The bucket dict contains for each bucket:

- endpoint host
- port
- api key (optional)
- hmac access key (optional)
- hmac secret key (optional)
- ttl (optional, default 300) -> keep this reasonably short, but size to your needs
cos_map = {
    "bucket1": {
        "host": "s3.eu-de.cloud-object-storage.appdomain.cloud",
        "port": 443,
        "ttl": 0
    },
    "bucket2": {
        "host": "s3.eu-de.cloud-object-storage.appdomain.cloud",
        "port": 443,
        "apikey": "apikey"
    },
    "proxy-bucket01": {
        "host": "s3.eu-de.cloud-object-storage.appdomain.cloud",
        "port": 443,
        "access_key": "<redacted>",
        "secret_key": "<redacted>",
        "ttl": 300
    },
    "proxy-aws-bucket01": {
        "host": "s3.eu-west-3.amazonaws.com",
        "region": "eu-west-3",
        "access_key": os.getenv("AWS_ACCESS_KEY"),
        "secret_key": os.getenv("AWS_SECRET_KEY"),
        "port": 443,
        "ttl": 300
    }    
}

The Python callables take two arguments:

- token: parsed from the original aws request's authorization header
- bucket: parsed from the uri path
    def your_credentials_fetcher(token: str, bucket: str) -> str
    def your_request_authorizer(token: str, bucket: str) -> bool

Proxy Configuration

secrets

IBM COS Storage is built in a way where buckets are grouped by a cos (Cloud Object Storage) instance. Access to a bucket is managed by either an api key or hmac secrets, configured on the cos instance.

endpoint

Each bucket has its own endpoint: <bucket_name>.s3..cloud-object-storage.appdomain.cloud:.

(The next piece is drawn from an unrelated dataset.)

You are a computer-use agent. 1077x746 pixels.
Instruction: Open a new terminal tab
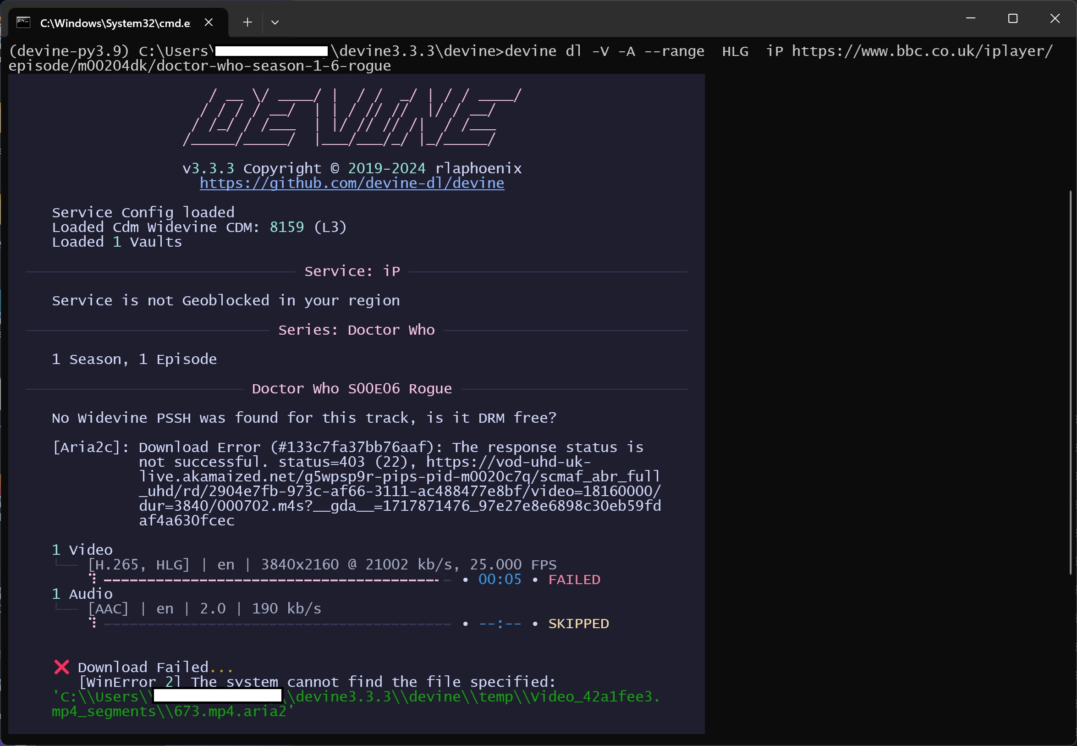coord(248,22)
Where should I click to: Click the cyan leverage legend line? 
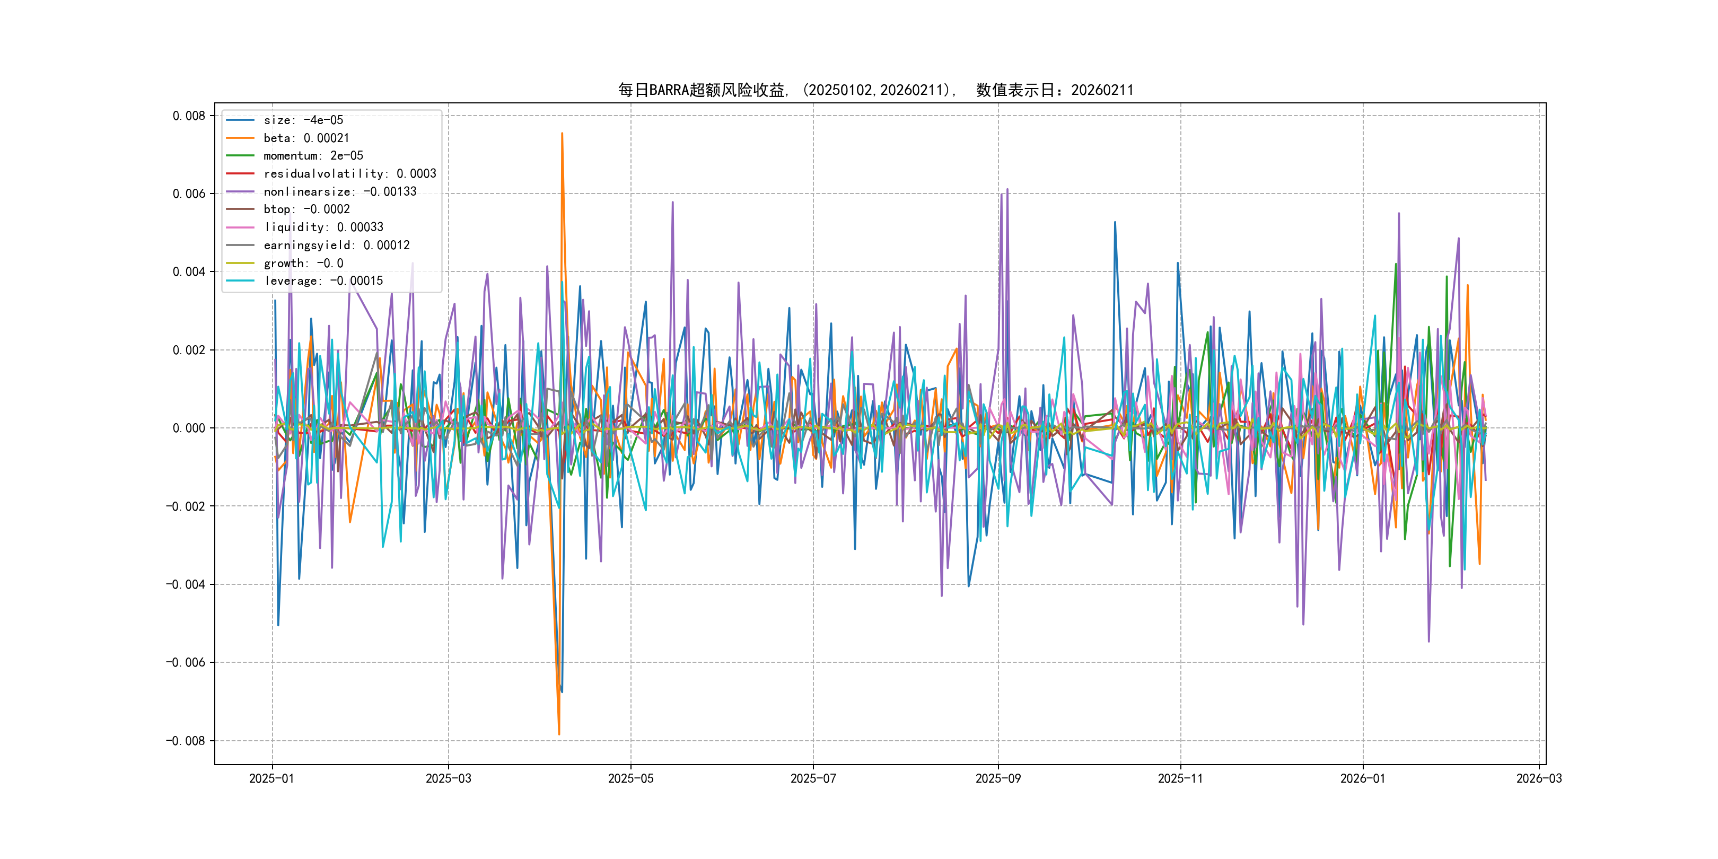pyautogui.click(x=240, y=281)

The port is not always different, though, but it might be. Depends on your implementation.

You can imagine managing multiple buckets across instances can become quite cumbersome, even with aws profiles etc.

solution

There are two ways to access a bucket: through virtual addressing style (bucket.ibm-cos-host:port) and path style (ibm-cos-host/bucket).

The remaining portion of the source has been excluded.